En fecha indeterminada llegó a Alcalá una pareja de cabezudos procedentes del taller de El Ingenio, los cuales se conservan todavía si bien con unas alteraciones notables y no precisamente positivas. Aunque en el catálogo de El Ingenio, en el que siguen apareciendo, se les denomina claramente como el Gordo y el Flaco, en realidad su parecido con éstos, en especial el segundo, es bastante relativo, lo que hace que pasen bastante desapercibidos.


Loa cabezudos del Gordo y el Flaco en la comparsa actual


En 1986 José Macías, entonces concejal de Festejos, con objeto de renovar la entonces depauperada comparsa, compró tres gigantes completos, y no sólo las cabezas tal como se solía hacer habitualmente, al taller valenciano Guaita, el mismo donde se confeccionaron las cabezas de la comparsa cervantina doce años atrás. Uno de ellos era un Sancho Panza que cubrió el hueco del original, desaparecido víctima del abandono, y los otros dos correspondieron a esta pareja de cómicos, en esta ocasión bastante mejor representados que en los cabezudos. En la actualidad ambos siguen formando parte de la comparsa y son habituales en las calles de la ciudad.

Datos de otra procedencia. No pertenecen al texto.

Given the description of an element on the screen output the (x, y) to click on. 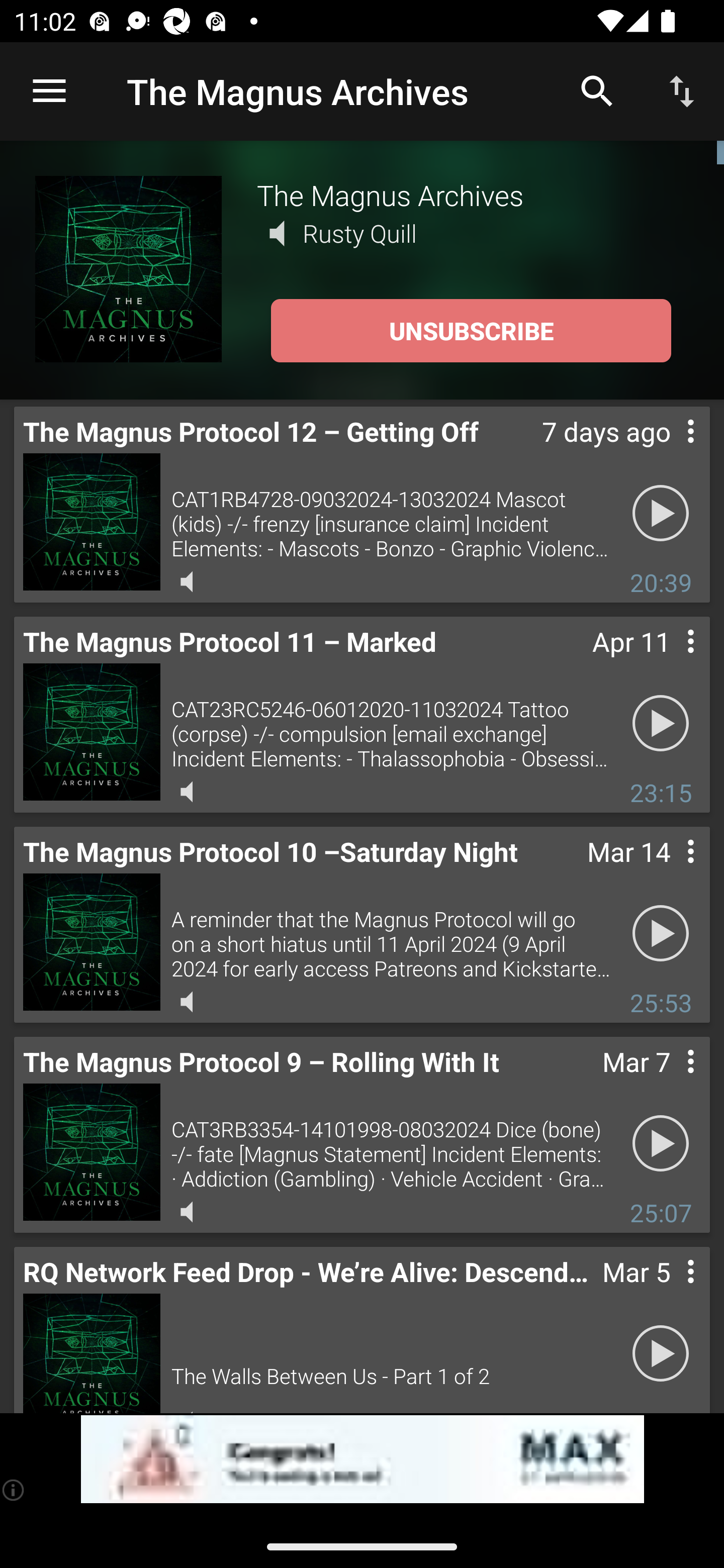
Open navigation sidebar (49, 91)
Search (597, 90)
Sort (681, 90)
UNSUBSCRIBE (470, 330)
Contextual menu (668, 451)
Play (660, 513)
Contextual menu (668, 661)
Play (660, 723)
Contextual menu (668, 870)
Play (660, 933)
Contextual menu (668, 1080)
Play (660, 1143)
Contextual menu (668, 1290)
Play (660, 1353)
app-monetization (362, 1459)
(i) (14, 1489)
Given the description of an element on the screen output the (x, y) to click on. 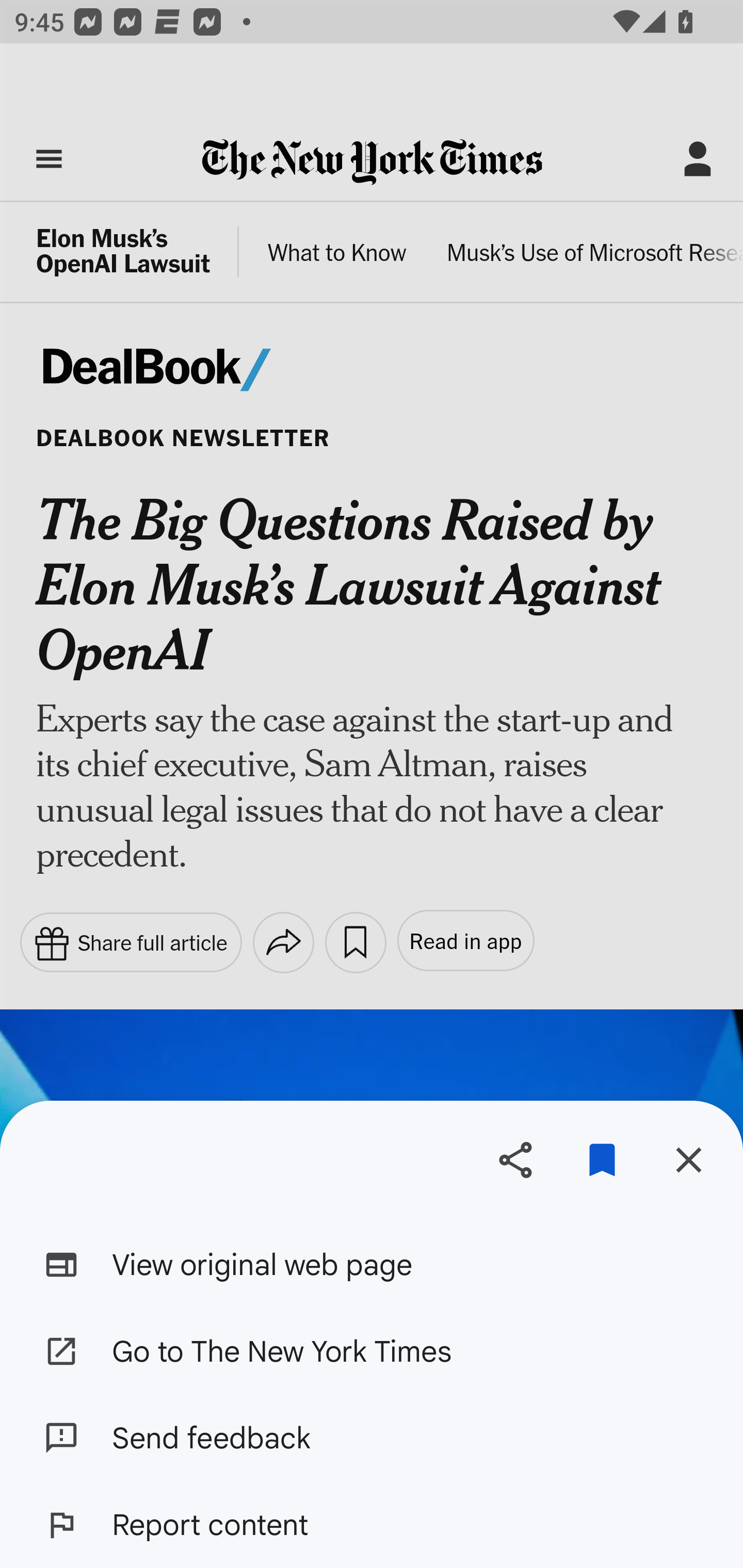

El Gordo y el Flaco actuales


Con el gigante de Harpo Marx nos encontramos frente a un problema similar al del antiguo Flaco: tan sólo contamos con alguna representación gráfica, aunque en esta ocasión al menos conocemos su procedencia, El Ingenio. Llama también la atención que, al igual que ocurriera con el Flaco, no llegara acompañado de sus hermanos Groucho y Chico, también fabricados en esta casa.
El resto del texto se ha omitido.